* _Problem description_: Would you return the data below exactly as it stands, with every picture left out?

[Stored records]
══════════════════════════════

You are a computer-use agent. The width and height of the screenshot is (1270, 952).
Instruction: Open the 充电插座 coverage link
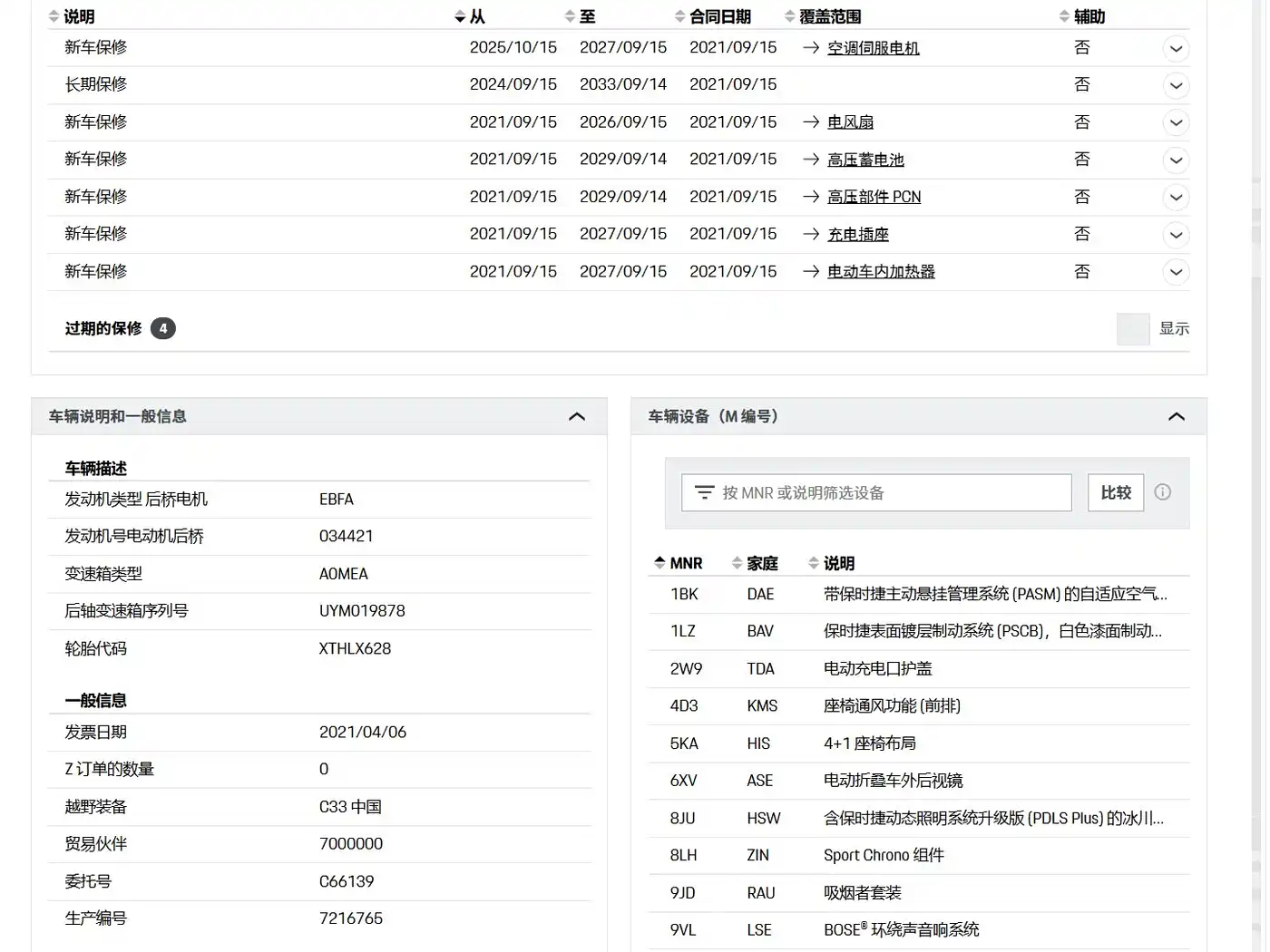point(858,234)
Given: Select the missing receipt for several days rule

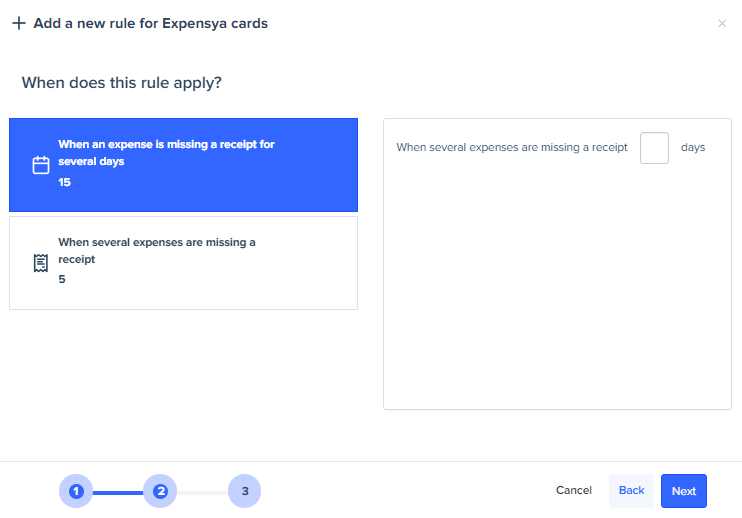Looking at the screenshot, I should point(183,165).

══════════════════════════════

* _Exercise answer_:
You are a computer-use agent. The width and height of the screenshot is (1270, 952).
Instruction: Open the 充电插座 coverage link
point(858,234)
Given: Select the missing receipt for several days rule

Looking at the screenshot, I should point(183,165).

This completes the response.